The 2011 FIA WTCC Race of Spain was the ninth round of the 2011 World Touring Car Championship season and the seventh running of the FIA WTCC Race of Spain. It was held on 4 September 2011 at the Circuit Ricardo Tormo in Valencia, Spain.

Both races were won by Yvan Muller of Chevrolet RML who took the championship lead from teammate Robert Huff.

Background
Chevrolet driver Robert Huff was the championship leader coming into the round, six points ahead of Yvan Muller. Norbert Michelisz was leading the Yokohama Independents' Trophy.

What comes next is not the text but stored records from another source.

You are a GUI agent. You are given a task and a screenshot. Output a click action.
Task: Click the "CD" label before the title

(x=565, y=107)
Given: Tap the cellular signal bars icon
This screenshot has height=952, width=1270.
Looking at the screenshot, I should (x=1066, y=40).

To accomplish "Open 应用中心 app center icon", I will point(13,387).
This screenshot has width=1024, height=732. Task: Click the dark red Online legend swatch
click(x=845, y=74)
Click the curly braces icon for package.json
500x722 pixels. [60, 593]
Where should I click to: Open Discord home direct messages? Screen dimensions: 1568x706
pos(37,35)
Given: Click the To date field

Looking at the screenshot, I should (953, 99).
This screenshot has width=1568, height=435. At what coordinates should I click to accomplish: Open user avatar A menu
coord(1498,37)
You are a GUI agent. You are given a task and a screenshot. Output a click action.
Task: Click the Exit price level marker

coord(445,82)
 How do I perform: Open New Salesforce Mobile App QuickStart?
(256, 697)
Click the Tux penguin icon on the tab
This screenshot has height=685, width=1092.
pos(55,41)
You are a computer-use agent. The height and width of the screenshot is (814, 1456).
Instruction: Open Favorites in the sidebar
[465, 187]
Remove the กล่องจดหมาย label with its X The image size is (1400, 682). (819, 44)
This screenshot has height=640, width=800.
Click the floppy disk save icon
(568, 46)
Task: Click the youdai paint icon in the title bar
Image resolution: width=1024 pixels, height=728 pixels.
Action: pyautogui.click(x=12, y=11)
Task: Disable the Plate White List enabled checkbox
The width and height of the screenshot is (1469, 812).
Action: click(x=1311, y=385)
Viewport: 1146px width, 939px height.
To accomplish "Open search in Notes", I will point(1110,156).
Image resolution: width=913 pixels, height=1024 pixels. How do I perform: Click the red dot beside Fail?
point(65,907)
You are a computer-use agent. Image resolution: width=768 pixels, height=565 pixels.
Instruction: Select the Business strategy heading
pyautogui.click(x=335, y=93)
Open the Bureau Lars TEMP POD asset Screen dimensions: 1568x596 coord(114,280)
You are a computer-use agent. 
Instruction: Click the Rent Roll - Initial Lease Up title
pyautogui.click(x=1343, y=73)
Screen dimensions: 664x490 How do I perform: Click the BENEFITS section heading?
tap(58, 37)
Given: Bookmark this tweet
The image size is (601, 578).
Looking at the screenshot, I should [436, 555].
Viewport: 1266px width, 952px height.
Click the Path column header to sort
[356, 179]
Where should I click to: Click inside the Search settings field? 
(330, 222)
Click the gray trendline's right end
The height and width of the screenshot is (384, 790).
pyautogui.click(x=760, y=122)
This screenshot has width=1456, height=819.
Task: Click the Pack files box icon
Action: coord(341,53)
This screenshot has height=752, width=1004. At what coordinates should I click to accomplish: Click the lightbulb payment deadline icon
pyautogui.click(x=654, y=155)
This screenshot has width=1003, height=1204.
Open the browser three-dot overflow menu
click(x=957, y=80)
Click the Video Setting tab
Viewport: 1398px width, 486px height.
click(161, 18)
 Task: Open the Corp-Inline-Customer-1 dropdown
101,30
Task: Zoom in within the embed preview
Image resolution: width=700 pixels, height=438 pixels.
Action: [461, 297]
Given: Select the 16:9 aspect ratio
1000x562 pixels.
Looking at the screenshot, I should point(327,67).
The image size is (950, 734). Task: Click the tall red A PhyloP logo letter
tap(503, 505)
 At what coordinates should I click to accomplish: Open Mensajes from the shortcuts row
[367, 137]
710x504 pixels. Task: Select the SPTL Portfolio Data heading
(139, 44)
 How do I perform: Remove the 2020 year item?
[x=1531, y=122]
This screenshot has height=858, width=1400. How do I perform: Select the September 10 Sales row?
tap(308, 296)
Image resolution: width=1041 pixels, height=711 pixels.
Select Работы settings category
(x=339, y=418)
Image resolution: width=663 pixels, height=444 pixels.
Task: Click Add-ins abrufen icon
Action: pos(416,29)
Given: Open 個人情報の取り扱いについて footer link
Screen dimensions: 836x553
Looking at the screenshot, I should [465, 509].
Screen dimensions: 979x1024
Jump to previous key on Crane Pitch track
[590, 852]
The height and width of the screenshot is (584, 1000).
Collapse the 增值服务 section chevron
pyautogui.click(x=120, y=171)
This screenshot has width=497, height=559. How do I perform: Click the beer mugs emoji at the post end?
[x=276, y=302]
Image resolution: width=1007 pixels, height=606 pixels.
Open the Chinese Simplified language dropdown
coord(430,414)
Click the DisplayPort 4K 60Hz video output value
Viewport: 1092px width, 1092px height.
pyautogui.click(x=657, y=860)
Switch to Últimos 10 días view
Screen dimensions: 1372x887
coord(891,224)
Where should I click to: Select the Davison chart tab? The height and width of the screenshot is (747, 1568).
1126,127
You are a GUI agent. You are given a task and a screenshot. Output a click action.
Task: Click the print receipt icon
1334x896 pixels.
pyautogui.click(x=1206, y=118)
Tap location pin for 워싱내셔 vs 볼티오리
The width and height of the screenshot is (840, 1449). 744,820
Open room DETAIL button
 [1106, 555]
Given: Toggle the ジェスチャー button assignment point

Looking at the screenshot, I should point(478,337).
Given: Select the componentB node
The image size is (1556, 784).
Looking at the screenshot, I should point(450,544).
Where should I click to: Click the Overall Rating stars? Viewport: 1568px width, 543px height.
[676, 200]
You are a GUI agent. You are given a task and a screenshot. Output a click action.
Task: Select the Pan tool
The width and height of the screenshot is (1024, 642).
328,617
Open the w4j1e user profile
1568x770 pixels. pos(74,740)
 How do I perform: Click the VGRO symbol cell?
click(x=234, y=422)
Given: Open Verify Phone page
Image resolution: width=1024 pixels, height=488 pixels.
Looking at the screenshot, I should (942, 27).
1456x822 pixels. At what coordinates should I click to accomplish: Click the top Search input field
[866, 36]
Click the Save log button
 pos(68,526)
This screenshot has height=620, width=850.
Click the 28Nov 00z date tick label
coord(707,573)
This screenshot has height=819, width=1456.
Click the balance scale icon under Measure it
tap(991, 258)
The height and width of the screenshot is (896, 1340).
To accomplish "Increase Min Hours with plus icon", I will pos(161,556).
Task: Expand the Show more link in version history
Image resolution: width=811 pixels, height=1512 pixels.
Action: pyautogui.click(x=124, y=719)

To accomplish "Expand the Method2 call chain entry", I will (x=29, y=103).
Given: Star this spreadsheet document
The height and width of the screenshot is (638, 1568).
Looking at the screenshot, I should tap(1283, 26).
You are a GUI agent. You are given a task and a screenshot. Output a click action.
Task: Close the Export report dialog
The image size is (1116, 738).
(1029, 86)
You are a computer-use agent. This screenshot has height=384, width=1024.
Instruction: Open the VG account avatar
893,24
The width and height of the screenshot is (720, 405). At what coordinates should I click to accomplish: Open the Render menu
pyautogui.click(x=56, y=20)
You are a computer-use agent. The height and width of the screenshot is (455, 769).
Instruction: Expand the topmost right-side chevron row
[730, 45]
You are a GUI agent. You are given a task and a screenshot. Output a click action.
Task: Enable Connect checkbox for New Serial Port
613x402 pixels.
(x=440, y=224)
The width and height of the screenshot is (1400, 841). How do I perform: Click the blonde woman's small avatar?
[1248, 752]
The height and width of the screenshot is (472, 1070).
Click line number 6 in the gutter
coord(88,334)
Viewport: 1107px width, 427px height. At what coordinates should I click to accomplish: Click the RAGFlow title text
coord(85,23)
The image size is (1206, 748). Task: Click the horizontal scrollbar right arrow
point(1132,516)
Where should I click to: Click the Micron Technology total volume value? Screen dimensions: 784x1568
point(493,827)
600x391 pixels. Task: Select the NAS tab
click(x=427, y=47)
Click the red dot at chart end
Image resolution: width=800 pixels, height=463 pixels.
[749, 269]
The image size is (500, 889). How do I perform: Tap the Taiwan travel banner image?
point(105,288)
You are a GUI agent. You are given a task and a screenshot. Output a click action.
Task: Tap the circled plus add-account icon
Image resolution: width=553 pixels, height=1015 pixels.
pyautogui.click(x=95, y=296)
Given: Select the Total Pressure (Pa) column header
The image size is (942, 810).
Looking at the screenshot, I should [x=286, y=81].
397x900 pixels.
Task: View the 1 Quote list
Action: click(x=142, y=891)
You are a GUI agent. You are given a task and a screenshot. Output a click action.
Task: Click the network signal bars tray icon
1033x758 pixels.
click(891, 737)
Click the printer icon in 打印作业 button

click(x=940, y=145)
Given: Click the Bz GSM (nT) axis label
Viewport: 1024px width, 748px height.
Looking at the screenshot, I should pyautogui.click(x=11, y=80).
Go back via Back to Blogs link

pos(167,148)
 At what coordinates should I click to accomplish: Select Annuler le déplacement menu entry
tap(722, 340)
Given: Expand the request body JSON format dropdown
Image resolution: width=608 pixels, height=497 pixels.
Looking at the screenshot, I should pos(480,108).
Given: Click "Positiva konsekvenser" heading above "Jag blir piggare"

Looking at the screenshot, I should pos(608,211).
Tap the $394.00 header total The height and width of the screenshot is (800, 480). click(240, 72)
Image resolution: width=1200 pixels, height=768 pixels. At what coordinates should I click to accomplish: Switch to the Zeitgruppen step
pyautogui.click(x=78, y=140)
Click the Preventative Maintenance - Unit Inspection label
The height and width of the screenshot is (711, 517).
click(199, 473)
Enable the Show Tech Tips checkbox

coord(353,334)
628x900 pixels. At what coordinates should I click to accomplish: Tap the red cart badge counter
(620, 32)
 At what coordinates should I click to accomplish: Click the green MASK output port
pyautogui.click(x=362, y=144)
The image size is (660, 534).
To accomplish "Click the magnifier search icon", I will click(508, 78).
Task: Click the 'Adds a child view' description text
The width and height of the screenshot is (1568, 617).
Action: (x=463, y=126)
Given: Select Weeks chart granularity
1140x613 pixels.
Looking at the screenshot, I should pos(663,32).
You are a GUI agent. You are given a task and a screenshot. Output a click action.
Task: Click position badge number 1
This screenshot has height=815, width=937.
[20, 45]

Russian driver David Sigachev joined Engstler Motorsport for the event, running under the DeTeam KK Motorsport banner which had been in the championship at the start of the season.

Report

Free practice
Muller set the pace in the first free practice session with Alain Menu second and Huff third. Robert Dahlgren, Franz Engstler and Gabriele Tarquini were all caught out by the gravel trap at turn one, however Engstler went on to be the quickest independent driver by finishing eighth. bamboo-engineering's Darryl O'Young missed the session due to a fuel pump problem. Stefano D'Aste was fined €1,500 for ignoring yellow flags.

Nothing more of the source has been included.